You reach into your purse and take out two coins, pressing them into the player’s hand. “There. I’ve paid,” you say. “We’d like to see a show.”
The player pauses to run his thumb over the face of the coin. A grin breaks slowly over his face. He licks his lips. “Well. This is another matter entirely. Alfred, put your dress back on. What can we give you fine gentlemen? Phaedra? The Bacchae? The Rape of the Sabine Women?”
“Don’t you have anything less tawdry?” you ask. “What were you playing when we first arrived? I thought for an instant that I recognized the characters—”
“A new tragedy after the modern style. Not yet complete,” the player answers. “But of course, we all know the end.”
Alfred, still only half into his dress, suddenly clutches his throat and falls. The player grabs one of his fellows by the collar, pulls him close, drives a blade of air up into his ribs—and the other man gurgles and falls. A third man drinks from an imaginary goblet, his eyes locked on the player’s, and then sinks slowly to his knees and falls across his queen. A gilt crown spins from his head, rolling across the ground to your feet.
You pick the crown up. It feels warm in your fingers, and surprisingly heavy. “A pile of bodies,” you say drily.
“A bloodbath,” the player agrees, taking the crown back. Your coins disappeared at some point, but you can’t remember seeing him pocket them. “A massacre.”
“And people keep coming back for that, do they? Even knowing how it will end.” Your companion trudges forward and offers Alfred his hand.
Alfred lies motionless in the pool of his long skirts, hair curtaining off his face. A leaf settles on his cheek for a long moment, then blows away.
Your heart just has time to sink before he rises again to straighten his wig.
“They long for it,” the player answers. “The certainty of it. The bad end unhappily, the good unluckily. There’s a measure of comfort in that.”
“But do they never wonder what would happen if things had gone a different way?” you press. There is an answer here—some deep, unfathomed part of you can almost grasp it. Not knowing is a wound in you that itches to be healed. “If you’d only stopped the story in some other place. When there was still a chance to change it.”
“It’s a player’s work to make them ask that question. To balance the audience on the knife’s edge of catastrophe, and to make them wonder where their heroes will fall.” He draws his sword and tilts it to catch the fading light. You know it’s only a prop sword, but it gleams wickedly in the sun. “But at the heart of the mystery is one truth: no matter where you fall from the knife’s edge, you fall onto the knife.”

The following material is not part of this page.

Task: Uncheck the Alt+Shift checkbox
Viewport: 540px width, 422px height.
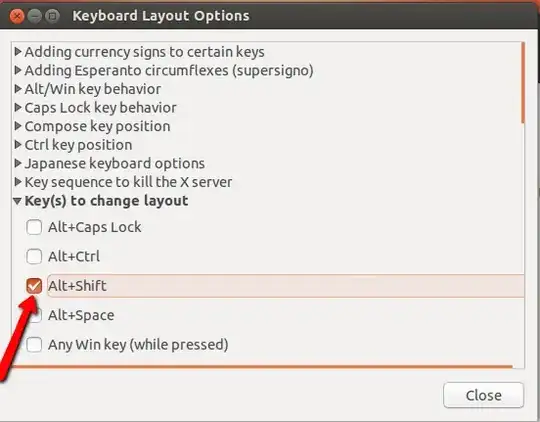Action: [34, 286]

Your companion plucks your sleeve. “Guildenstern,” he says.
“Rosencrantz.” You aren’t sure if it’s a reply or a correction.

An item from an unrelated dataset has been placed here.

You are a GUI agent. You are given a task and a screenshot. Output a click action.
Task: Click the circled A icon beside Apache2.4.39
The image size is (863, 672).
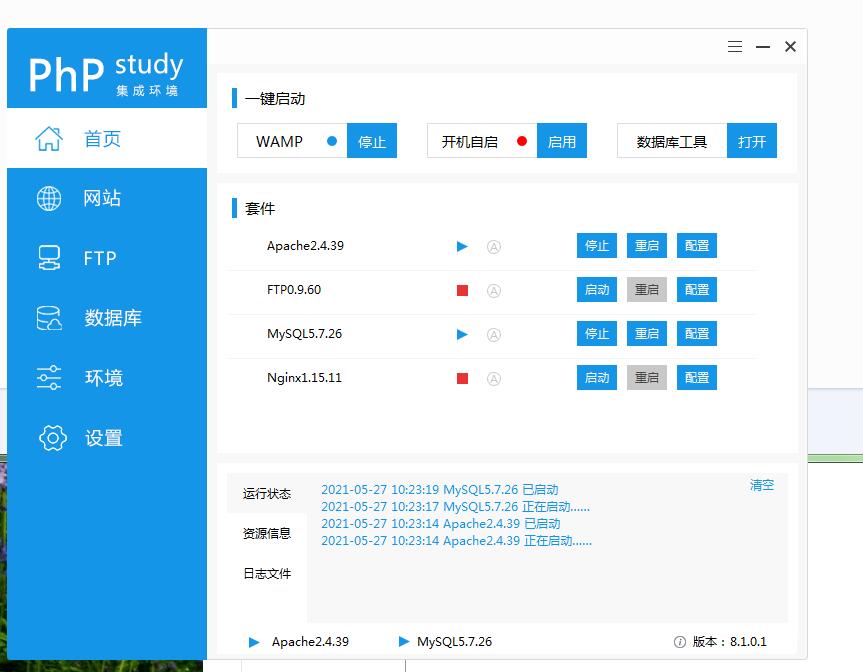click(x=493, y=247)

“We should go on. Let’s leave them to their bloodbath and go on.”
“There’s something here,” you say. “They know something they aren’t telling us—”
“Anything they tell us will end unhappily.”

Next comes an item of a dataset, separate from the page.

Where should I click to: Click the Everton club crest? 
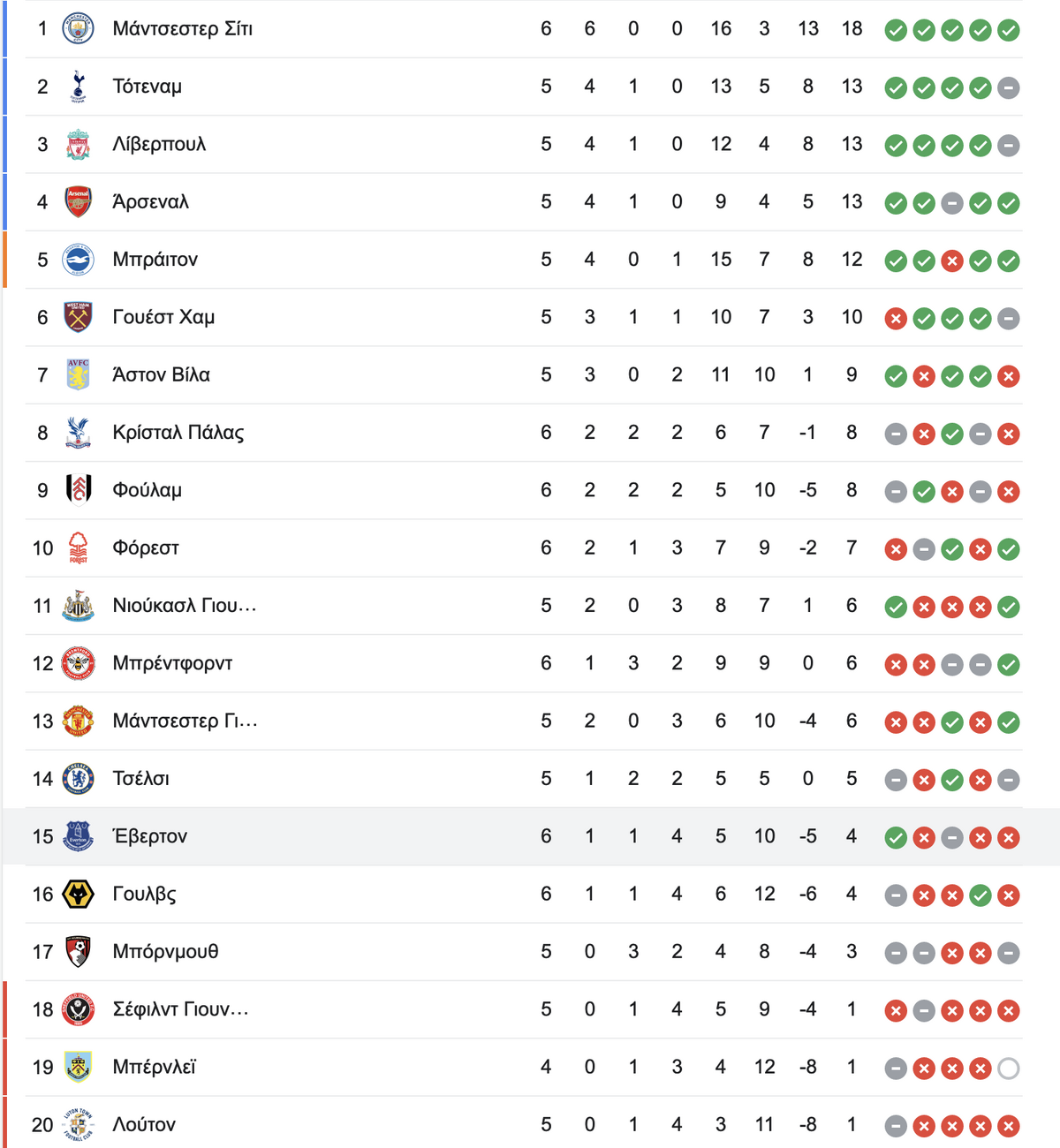(x=79, y=836)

The player smiles. It isn’t an unkind smile, but it makes the hairs stand up on your neck all the same. “And so you’ll stop listening here, before you learn anything you can’t change.”
“If that’s how you want to put it,” he answers. “You can keep the money. And your secrets.”
As your companion pulls you away, a twinkling catches your eye. The player rolls a coin across the backs of his knuckles and onto his thumb. He flicks it up into the air, then catches it in one long-fingered hand.
You turn away before you can see whether it came up heads or tails.